A teacher was brutally slain Friday outside his school in a Paris suburb after showing his class cartoons of the Prophet Mohammad that Muslims find blasphemous. "He was teaching pupils about freedom of expression," French President Emmanuel Macron told reporters at the school, Reuters reports. Macron, who met with school staff members, said the teacher was "the victim of an Islamist terrorist attack." The teacher, who was not identified, was killed in the street in front of the school in Conflans Sainte-Honorine. Police said the victim had multiple neck wounds, and one official said he was beheaded. The male suspect was shot to death by a patrol a few blocks away, police said, after he refused to put his arms down when officers ordered him to. Police opened an investigation with terror as a possible motive.

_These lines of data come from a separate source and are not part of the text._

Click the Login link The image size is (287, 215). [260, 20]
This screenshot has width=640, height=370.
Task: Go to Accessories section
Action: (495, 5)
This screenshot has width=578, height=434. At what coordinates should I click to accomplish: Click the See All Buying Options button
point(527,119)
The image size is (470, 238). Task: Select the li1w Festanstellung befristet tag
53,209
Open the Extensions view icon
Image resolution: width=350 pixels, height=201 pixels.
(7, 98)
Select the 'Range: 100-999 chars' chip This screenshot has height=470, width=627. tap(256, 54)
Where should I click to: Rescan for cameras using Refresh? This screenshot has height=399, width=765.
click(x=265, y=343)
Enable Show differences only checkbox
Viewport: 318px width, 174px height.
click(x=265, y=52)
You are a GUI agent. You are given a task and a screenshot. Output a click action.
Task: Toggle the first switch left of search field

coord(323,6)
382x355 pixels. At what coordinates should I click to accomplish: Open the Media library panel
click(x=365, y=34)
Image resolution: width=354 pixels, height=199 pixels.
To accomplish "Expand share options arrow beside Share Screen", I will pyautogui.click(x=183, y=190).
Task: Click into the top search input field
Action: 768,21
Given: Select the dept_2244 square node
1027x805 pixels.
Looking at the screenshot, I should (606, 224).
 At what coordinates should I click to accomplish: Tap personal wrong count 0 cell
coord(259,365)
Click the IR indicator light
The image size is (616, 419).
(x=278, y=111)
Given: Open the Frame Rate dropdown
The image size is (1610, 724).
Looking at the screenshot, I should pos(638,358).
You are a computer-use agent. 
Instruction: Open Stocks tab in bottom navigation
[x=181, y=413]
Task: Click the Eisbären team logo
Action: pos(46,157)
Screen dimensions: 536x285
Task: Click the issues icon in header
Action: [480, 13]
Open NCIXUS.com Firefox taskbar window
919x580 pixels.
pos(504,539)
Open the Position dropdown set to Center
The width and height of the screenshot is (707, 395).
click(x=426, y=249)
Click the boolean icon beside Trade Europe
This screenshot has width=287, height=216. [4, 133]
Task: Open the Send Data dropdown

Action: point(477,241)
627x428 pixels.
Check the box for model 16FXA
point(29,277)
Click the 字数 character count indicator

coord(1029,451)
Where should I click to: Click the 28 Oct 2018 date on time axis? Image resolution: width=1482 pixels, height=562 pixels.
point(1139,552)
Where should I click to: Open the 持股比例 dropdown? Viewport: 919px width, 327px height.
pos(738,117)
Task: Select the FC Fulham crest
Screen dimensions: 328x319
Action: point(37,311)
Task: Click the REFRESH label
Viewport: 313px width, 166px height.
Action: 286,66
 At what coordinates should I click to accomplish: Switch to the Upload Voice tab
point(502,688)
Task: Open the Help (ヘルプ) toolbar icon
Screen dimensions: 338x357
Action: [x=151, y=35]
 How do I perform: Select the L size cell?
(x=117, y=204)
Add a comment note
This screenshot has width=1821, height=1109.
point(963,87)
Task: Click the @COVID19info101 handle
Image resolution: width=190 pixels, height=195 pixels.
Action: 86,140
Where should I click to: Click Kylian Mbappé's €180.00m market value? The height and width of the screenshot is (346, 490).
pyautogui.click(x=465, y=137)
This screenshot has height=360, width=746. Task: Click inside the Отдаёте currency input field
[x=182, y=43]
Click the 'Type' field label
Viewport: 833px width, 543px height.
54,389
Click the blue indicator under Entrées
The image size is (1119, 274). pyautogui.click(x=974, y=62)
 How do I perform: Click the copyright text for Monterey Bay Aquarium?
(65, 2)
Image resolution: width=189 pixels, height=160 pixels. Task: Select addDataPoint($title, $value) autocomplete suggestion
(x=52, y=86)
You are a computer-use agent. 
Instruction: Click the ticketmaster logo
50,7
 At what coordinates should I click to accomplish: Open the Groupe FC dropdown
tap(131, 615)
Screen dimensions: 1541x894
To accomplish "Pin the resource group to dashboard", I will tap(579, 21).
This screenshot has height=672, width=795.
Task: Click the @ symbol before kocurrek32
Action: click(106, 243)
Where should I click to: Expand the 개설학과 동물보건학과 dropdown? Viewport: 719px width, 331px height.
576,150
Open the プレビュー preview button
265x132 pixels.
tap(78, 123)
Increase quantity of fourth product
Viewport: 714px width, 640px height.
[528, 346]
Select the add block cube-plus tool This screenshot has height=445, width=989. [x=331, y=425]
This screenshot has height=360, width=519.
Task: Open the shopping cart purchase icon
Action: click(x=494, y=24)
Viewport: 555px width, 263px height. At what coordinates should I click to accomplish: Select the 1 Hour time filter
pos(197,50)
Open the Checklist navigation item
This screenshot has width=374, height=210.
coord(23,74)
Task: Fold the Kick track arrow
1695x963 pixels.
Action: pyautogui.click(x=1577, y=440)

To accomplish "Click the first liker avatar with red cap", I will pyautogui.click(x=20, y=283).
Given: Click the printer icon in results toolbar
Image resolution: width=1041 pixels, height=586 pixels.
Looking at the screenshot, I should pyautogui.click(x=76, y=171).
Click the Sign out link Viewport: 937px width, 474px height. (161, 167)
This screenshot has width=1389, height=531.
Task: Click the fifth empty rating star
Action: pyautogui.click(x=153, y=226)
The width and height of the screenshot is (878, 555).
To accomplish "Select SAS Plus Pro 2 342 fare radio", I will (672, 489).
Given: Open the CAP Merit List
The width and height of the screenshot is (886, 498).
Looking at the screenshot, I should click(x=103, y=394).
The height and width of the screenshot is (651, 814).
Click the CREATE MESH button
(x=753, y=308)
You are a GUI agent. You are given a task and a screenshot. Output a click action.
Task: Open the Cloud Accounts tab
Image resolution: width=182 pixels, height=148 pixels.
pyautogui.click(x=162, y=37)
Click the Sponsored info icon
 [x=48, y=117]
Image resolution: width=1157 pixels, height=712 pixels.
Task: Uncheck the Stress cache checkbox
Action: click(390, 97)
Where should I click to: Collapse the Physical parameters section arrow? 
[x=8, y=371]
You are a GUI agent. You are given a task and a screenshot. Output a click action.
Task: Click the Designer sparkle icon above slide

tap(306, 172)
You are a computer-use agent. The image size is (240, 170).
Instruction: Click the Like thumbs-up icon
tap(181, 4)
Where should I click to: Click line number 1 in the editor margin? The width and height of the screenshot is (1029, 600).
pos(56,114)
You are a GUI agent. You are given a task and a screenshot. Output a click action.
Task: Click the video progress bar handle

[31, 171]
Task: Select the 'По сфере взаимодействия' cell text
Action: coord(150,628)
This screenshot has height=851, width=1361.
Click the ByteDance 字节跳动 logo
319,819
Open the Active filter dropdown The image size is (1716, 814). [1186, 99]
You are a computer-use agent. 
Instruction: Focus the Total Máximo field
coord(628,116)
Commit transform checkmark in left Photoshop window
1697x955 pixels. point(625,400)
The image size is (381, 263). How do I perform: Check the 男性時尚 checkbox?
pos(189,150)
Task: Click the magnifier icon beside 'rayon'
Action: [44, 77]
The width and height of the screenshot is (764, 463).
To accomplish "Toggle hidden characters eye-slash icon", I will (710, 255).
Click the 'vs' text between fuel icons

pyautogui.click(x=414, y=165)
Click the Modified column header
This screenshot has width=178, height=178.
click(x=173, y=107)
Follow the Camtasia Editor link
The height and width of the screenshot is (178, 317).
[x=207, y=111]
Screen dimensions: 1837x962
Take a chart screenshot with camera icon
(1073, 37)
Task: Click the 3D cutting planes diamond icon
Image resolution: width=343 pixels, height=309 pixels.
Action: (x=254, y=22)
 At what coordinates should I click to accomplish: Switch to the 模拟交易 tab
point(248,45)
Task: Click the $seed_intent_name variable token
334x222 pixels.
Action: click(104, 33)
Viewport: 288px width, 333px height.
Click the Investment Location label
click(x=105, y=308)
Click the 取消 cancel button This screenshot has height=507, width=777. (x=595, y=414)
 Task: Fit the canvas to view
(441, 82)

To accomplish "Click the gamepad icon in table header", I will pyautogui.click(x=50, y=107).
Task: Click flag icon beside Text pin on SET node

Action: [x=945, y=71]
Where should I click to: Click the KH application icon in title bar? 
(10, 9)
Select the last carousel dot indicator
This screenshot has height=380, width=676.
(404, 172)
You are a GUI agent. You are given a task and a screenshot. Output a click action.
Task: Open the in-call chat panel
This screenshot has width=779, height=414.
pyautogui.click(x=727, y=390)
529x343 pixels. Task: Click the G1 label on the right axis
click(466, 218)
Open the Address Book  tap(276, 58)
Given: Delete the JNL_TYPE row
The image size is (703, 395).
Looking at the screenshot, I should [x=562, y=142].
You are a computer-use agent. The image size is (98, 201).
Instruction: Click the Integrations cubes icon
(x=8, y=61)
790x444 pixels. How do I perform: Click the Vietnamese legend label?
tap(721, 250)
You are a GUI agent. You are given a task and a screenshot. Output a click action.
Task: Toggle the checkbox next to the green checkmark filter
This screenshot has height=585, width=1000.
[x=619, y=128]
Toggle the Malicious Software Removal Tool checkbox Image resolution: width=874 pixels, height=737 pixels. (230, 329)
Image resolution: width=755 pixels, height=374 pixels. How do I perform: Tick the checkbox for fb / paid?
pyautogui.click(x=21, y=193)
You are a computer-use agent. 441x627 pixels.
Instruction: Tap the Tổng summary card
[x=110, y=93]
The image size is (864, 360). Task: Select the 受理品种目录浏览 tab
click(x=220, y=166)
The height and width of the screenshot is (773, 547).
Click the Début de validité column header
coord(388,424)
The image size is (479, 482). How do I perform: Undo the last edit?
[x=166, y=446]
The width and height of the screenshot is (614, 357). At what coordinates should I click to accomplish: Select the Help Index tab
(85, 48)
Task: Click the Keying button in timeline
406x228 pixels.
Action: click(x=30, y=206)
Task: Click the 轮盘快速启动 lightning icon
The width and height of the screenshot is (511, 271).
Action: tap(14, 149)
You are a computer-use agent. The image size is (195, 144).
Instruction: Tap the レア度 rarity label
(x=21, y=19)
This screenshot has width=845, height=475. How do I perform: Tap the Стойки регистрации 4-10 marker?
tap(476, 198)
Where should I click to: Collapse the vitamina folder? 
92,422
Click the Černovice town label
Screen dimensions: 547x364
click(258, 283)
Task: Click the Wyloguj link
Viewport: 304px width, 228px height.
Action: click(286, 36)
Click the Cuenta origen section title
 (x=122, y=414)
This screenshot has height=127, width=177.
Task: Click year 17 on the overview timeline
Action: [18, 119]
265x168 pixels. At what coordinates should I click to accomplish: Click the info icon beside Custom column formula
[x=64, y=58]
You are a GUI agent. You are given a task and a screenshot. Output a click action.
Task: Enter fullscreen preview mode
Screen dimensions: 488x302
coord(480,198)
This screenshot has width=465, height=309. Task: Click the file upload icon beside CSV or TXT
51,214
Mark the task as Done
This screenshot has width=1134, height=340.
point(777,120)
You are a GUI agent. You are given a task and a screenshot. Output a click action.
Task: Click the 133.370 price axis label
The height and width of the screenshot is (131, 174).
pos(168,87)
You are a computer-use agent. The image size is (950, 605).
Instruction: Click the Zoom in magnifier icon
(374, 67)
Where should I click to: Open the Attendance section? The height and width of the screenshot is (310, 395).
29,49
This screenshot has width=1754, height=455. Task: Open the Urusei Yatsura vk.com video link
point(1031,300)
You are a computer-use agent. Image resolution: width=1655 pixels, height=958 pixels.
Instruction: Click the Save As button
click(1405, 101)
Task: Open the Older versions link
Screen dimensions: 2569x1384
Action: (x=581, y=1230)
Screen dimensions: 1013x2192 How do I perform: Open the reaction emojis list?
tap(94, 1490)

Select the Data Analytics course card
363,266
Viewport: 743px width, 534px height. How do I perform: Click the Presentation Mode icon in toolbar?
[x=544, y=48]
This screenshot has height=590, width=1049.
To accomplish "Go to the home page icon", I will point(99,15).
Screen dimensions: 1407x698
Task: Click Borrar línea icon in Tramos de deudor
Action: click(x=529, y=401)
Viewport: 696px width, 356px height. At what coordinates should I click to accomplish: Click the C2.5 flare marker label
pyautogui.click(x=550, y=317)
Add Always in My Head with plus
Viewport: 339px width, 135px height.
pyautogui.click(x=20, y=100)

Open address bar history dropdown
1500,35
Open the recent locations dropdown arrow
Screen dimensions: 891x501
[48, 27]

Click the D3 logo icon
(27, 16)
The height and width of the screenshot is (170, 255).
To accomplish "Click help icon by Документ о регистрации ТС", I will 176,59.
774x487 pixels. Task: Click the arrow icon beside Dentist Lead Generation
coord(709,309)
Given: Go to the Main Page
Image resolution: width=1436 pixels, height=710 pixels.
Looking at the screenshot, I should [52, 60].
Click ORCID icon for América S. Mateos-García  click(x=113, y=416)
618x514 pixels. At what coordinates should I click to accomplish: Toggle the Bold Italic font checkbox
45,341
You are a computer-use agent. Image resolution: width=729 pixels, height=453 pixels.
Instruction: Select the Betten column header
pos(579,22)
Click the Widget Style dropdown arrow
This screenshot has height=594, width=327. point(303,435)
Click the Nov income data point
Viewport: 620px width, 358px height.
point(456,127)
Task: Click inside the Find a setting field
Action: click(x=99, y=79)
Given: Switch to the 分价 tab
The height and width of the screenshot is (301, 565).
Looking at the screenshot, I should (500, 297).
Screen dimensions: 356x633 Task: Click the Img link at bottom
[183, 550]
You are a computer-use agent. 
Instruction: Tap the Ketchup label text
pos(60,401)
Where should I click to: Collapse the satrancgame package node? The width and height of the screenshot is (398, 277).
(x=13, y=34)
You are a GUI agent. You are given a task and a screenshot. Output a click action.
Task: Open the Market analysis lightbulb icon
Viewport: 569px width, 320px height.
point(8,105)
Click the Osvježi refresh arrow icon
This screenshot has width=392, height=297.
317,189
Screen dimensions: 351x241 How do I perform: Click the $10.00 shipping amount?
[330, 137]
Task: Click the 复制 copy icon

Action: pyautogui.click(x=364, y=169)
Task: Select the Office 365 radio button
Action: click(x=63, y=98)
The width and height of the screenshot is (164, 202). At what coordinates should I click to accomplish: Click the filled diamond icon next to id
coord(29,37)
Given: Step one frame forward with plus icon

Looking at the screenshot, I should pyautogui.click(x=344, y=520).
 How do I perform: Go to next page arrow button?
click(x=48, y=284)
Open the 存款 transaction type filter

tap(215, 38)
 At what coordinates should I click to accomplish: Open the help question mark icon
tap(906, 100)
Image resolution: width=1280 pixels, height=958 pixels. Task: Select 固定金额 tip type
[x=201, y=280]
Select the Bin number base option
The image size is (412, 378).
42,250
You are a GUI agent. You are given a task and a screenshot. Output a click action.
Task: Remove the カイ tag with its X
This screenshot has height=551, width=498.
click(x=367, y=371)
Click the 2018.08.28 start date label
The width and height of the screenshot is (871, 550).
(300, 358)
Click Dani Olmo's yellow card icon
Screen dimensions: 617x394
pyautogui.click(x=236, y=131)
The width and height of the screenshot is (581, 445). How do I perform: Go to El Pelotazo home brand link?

The teacher had been threatened, police said, after a class discussion about the caricatures last week, per the AP. The attack was the second since the trial began in the 2015 slayings of 12 people at the offices of Charlie Hebdo, a satirical publication that had printed charicatures of Islam's prophet. An 18-year-old man from Pakistan, who told police he was upset by the cartoons, stabbed two people outside the paper's former offices. The victims survived. The divisions in the wake of the Charlie Hebdo publication, and the slayings, remain raw in France. Officials say Islamic radicals are forming a parallel society, and Macron's administration is developing legislation to address the issue. At the school, Macron said France shouldn't fall into the trap of division. "We must all stand together as citizens," he said. (The paper reprinted the caricatures as the trial began.)